**Records to process**

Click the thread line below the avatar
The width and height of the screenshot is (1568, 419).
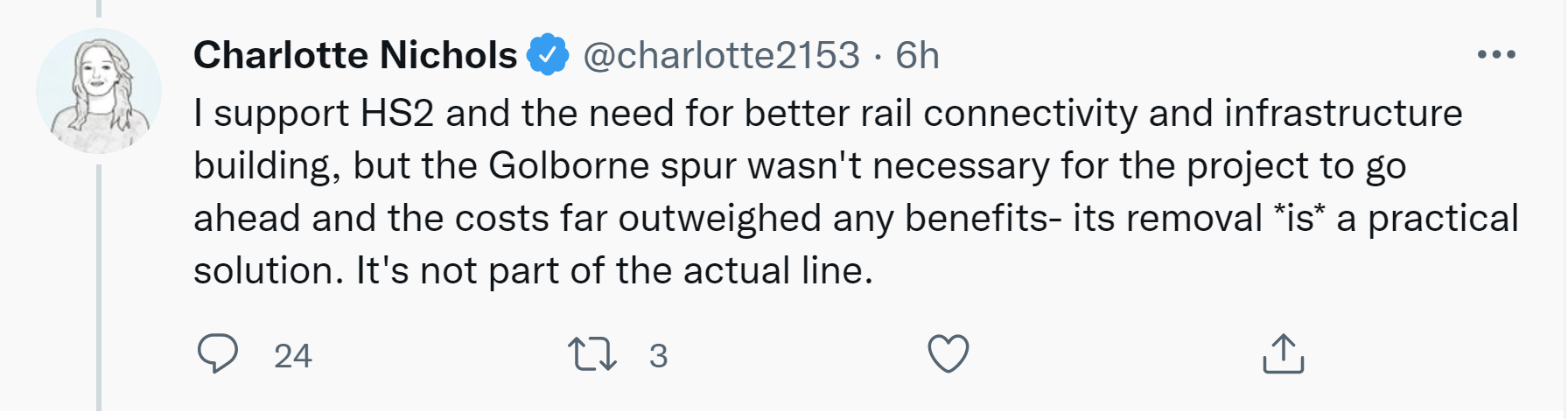click(99, 289)
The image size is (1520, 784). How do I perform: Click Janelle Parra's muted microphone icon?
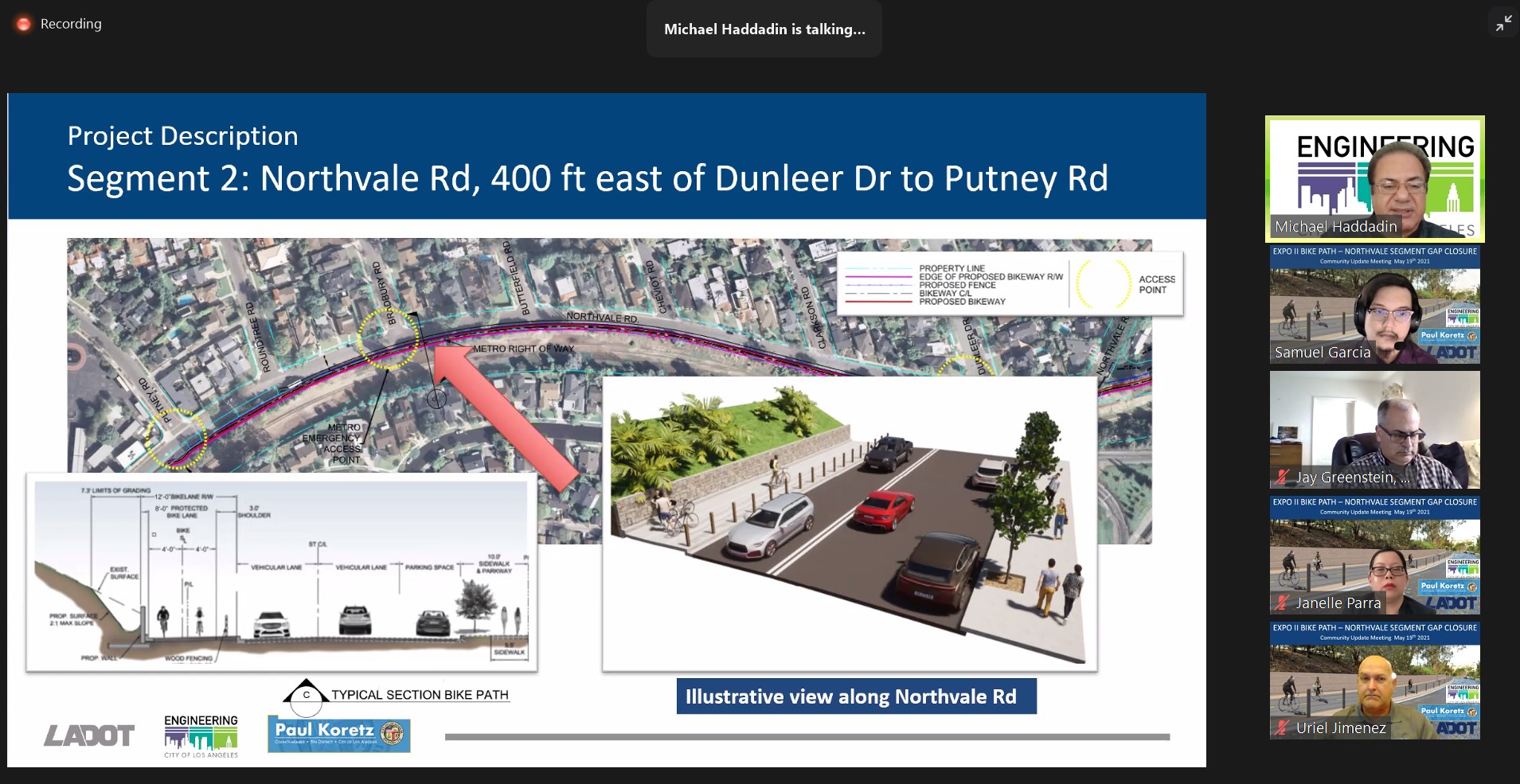[x=1281, y=603]
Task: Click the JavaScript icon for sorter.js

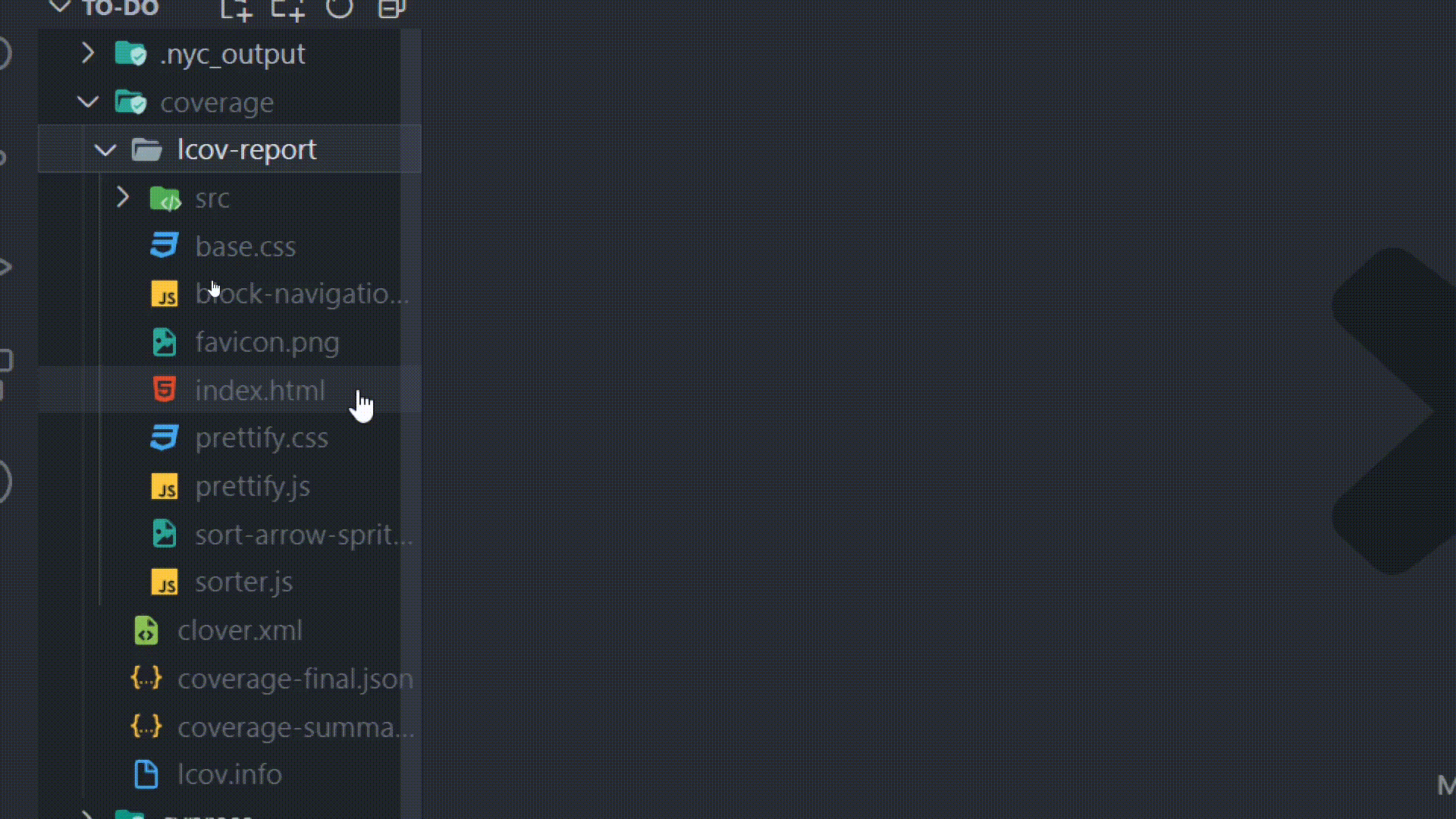Action: point(164,582)
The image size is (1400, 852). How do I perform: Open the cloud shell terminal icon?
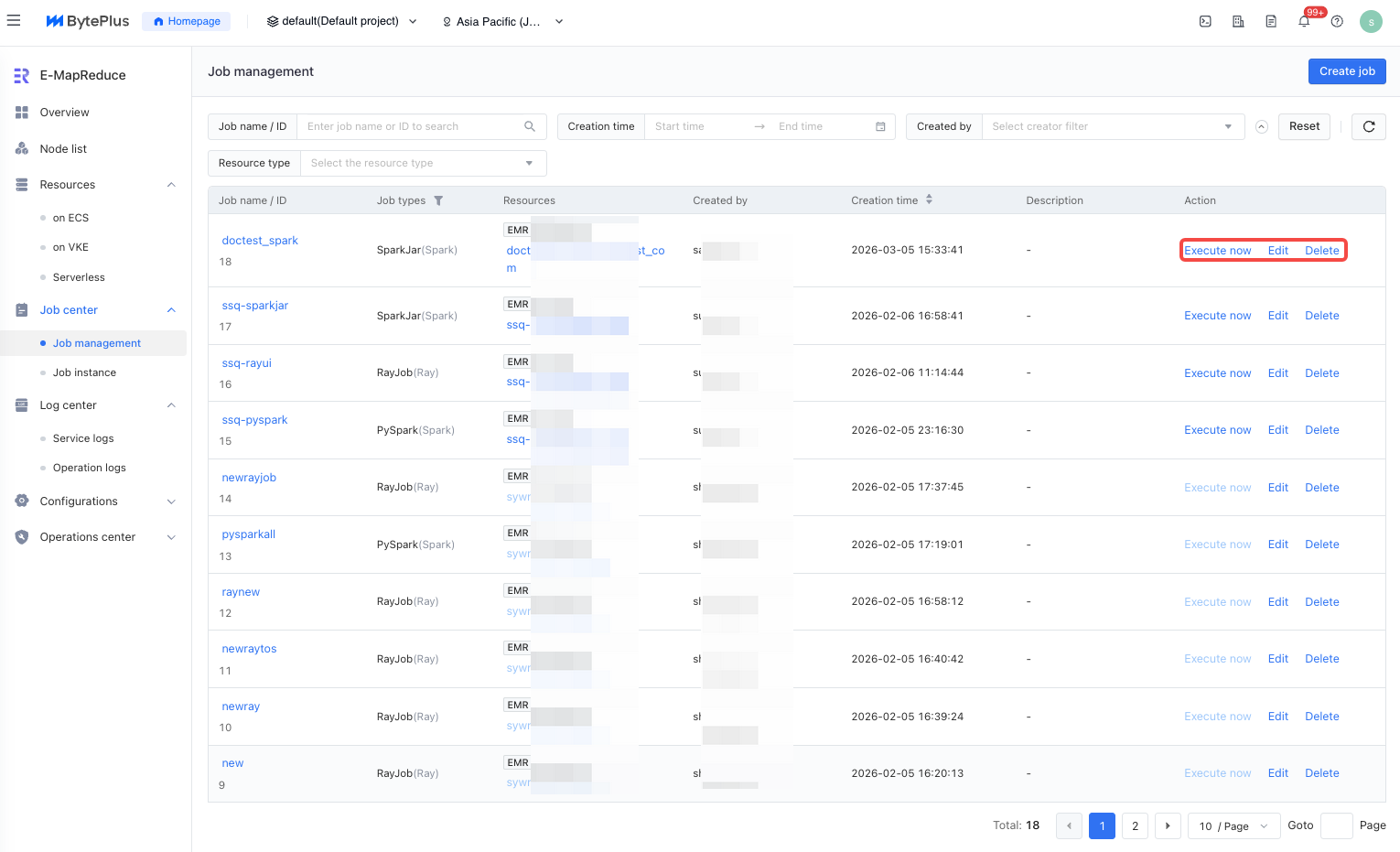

**Task prompt**
Set the data above down again exactly as given, with no pictures.

**Expected answer**
Click the thread line below the avatar
The width and height of the screenshot is (1568, 419).
click(99, 289)
The image size is (1520, 784). How do I perform: Click Janelle Parra's muted microphone icon?
[x=1281, y=603]
Task: Click the JavaScript icon for sorter.js

Action: point(164,582)
The image size is (1400, 852). How do I perform: Open the cloud shell terminal icon?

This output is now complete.